(Excerpt from a dataset)
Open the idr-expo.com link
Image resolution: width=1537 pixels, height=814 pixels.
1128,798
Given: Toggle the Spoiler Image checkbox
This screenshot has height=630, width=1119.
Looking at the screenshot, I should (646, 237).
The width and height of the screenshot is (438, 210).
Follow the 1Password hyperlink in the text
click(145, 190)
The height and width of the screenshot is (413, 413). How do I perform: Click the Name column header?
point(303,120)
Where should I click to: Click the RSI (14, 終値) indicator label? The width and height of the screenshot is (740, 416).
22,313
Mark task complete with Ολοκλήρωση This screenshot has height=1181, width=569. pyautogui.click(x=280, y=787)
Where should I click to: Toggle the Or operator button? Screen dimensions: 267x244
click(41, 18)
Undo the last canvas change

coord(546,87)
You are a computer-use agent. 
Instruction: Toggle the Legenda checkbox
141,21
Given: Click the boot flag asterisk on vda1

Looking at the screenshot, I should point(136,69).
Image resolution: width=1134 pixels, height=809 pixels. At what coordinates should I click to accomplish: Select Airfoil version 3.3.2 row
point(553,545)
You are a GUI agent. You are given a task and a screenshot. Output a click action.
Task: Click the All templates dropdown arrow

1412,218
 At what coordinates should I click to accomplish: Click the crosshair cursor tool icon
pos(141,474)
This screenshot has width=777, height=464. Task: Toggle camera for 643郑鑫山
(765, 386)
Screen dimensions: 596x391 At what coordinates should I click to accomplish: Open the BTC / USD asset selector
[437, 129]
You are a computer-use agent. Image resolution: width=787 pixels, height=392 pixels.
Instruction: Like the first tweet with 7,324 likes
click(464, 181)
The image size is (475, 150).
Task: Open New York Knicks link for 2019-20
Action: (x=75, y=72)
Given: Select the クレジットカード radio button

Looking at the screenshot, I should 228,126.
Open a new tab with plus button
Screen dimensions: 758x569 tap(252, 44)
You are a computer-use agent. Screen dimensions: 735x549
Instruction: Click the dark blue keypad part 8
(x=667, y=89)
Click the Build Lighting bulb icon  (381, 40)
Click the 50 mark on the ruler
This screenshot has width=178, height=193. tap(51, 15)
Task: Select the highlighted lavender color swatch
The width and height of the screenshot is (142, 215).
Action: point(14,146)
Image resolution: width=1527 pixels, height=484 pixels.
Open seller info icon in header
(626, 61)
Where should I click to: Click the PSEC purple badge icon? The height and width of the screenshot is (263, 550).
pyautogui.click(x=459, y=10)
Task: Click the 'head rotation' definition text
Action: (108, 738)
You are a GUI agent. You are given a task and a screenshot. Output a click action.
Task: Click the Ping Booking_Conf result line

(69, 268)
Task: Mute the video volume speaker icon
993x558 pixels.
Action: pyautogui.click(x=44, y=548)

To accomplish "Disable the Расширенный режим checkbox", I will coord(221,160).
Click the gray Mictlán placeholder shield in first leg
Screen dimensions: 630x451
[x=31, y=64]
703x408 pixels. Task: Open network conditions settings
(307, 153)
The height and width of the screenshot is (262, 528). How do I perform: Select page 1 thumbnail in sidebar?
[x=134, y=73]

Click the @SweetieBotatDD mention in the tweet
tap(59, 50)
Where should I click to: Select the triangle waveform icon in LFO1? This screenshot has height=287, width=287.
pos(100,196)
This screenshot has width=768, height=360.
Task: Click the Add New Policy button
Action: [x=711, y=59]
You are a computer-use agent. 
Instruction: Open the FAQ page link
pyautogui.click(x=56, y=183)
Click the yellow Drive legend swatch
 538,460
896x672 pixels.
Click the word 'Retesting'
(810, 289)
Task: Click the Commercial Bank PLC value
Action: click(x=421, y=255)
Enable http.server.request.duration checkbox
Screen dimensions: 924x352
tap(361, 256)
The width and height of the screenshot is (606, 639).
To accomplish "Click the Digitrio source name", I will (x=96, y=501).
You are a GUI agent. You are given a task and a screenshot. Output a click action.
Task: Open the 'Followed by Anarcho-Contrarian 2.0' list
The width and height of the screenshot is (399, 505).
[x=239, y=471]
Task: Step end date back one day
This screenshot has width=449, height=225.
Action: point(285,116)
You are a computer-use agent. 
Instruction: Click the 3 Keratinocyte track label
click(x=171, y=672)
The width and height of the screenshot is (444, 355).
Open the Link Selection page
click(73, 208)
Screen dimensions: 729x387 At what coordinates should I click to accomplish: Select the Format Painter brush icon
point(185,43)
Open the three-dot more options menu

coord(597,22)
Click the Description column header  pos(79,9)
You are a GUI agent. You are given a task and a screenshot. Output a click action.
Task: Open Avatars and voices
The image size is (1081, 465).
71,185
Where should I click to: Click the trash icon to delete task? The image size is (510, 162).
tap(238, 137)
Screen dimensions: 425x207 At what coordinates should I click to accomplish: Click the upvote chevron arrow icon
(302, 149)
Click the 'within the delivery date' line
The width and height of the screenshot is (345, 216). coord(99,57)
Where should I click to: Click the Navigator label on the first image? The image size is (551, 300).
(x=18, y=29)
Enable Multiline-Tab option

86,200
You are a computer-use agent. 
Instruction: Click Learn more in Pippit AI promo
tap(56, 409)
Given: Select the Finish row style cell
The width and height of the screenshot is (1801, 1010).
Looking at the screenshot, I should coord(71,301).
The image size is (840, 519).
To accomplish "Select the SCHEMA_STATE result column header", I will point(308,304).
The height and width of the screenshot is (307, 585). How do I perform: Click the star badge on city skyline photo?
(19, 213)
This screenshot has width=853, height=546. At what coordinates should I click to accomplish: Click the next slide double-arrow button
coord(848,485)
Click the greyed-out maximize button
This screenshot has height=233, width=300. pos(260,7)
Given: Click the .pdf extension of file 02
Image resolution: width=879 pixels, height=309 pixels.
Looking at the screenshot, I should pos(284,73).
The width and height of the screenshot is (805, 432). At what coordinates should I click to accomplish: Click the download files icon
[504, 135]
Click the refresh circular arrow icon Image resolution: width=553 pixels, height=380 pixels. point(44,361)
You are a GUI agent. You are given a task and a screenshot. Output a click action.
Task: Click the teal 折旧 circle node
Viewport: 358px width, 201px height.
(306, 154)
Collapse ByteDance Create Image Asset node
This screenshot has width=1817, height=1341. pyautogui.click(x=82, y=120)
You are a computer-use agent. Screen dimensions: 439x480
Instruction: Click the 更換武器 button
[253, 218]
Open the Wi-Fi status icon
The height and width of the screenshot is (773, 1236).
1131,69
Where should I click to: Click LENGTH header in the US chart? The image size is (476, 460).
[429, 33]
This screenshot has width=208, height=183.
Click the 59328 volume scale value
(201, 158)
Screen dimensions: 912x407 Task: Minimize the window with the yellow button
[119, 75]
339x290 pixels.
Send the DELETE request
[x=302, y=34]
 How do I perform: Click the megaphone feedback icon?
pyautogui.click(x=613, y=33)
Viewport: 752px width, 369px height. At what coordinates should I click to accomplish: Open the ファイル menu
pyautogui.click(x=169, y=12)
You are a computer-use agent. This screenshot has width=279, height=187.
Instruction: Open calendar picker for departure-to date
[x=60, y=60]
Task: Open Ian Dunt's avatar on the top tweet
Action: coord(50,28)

» **WHAT IS BEING ASKED**: Pull out every line of the records above that contains the string "date", matching its case exactly.

» **TASK ANSWER**:
Task: Step end date back one day
Click the 'within the delivery date' line
Instruction: Open calendar picker for departure-to date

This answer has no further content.